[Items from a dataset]
-------------------------

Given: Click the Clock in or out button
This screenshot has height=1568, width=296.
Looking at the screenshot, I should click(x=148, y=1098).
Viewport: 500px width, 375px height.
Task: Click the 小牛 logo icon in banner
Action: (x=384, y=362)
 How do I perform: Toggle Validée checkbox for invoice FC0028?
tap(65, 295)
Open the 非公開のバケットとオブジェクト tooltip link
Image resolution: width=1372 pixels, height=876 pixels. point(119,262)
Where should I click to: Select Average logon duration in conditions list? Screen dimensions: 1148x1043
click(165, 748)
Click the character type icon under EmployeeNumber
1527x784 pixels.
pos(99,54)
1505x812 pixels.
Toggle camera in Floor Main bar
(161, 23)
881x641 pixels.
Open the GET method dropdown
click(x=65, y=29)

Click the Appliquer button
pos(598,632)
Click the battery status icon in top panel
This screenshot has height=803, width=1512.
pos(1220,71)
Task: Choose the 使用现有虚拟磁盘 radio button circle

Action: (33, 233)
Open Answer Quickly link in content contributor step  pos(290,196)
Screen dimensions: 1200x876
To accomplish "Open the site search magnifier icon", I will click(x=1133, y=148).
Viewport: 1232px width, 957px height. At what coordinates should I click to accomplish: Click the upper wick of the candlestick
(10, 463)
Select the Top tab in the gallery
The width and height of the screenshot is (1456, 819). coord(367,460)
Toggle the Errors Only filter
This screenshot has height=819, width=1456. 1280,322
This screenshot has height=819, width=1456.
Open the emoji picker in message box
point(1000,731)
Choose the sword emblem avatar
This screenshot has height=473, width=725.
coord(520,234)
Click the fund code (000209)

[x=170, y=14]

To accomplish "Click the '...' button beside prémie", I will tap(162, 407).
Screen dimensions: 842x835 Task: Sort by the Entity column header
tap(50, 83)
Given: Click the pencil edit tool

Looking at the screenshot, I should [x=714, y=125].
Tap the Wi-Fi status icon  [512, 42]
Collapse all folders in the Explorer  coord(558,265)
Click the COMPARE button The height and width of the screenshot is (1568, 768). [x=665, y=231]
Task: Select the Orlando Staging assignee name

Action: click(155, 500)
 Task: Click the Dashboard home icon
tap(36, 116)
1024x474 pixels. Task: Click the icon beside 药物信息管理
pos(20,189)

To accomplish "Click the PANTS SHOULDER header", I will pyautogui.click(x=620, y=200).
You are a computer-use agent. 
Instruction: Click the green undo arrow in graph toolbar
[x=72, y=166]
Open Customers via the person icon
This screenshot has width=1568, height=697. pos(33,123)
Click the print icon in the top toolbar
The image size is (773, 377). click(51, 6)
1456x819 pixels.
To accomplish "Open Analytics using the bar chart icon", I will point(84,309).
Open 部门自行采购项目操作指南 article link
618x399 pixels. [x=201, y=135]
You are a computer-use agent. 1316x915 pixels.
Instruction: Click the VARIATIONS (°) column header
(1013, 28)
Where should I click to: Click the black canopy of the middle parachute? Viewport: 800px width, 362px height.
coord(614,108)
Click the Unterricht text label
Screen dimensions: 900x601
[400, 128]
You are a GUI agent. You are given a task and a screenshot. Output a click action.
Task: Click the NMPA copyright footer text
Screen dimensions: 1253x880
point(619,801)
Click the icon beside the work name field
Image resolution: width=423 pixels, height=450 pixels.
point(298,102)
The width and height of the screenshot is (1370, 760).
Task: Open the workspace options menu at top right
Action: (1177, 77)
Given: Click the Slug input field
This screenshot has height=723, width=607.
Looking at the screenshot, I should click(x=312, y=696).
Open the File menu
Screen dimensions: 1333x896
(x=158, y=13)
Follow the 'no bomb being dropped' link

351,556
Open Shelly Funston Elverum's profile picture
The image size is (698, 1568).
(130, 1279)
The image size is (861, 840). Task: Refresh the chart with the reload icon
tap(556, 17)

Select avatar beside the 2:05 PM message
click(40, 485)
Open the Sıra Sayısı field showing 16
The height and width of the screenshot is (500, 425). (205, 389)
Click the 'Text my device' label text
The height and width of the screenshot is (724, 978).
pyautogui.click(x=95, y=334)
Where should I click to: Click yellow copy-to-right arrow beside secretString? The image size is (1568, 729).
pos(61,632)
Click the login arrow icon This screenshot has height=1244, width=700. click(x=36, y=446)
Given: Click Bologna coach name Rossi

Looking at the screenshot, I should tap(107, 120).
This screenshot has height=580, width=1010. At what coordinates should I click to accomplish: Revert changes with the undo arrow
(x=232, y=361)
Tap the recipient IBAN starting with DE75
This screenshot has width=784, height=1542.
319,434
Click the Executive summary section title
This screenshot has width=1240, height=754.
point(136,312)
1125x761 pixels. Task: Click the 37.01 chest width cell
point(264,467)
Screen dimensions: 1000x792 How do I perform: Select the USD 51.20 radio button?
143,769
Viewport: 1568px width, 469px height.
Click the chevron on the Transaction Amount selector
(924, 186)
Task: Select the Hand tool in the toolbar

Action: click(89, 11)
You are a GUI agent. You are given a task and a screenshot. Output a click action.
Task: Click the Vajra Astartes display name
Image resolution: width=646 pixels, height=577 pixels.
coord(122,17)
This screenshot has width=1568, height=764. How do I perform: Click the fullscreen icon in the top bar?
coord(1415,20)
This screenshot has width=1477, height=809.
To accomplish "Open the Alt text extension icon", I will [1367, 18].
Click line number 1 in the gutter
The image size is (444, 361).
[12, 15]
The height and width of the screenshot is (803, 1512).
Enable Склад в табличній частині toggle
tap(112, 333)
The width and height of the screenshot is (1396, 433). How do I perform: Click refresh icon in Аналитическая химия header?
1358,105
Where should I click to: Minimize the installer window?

-------------------------

# Problem details:
Copy the lines between the one holding "The image size is (861, 840)." and the one holding "coord(122,17)", inclusive, and leave every character as it is.

# Exercise solution:
The image size is (861, 840). Task: Refresh the chart with the reload icon
tap(556, 17)

Select avatar beside the 2:05 PM message
click(40, 485)
Open the Sıra Sayısı field showing 16
The height and width of the screenshot is (500, 425). (205, 389)
Click the 'Text my device' label text
The height and width of the screenshot is (724, 978).
pyautogui.click(x=95, y=334)
Where should I click to: Click yellow copy-to-right arrow beside secretString? The image size is (1568, 729).
pos(61,632)
Click the login arrow icon This screenshot has height=1244, width=700. click(x=36, y=446)
Given: Click Bologna coach name Rossi

Looking at the screenshot, I should tap(107, 120).
This screenshot has height=580, width=1010. At what coordinates should I click to accomplish: Revert changes with the undo arrow
(x=232, y=361)
Tap the recipient IBAN starting with DE75
This screenshot has width=784, height=1542.
319,434
Click the Executive summary section title
This screenshot has width=1240, height=754.
point(136,312)
1125x761 pixels. Task: Click the 37.01 chest width cell
point(264,467)
Screen dimensions: 1000x792 How do I perform: Select the USD 51.20 radio button?
143,769
Viewport: 1568px width, 469px height.
Click the chevron on the Transaction Amount selector
(924, 186)
Task: Select the Hand tool in the toolbar

Action: click(89, 11)
You are a GUI agent. You are given a task and a screenshot. Output a click action.
Task: Click the Vajra Astartes display name
Image resolution: width=646 pixels, height=577 pixels.
coord(122,17)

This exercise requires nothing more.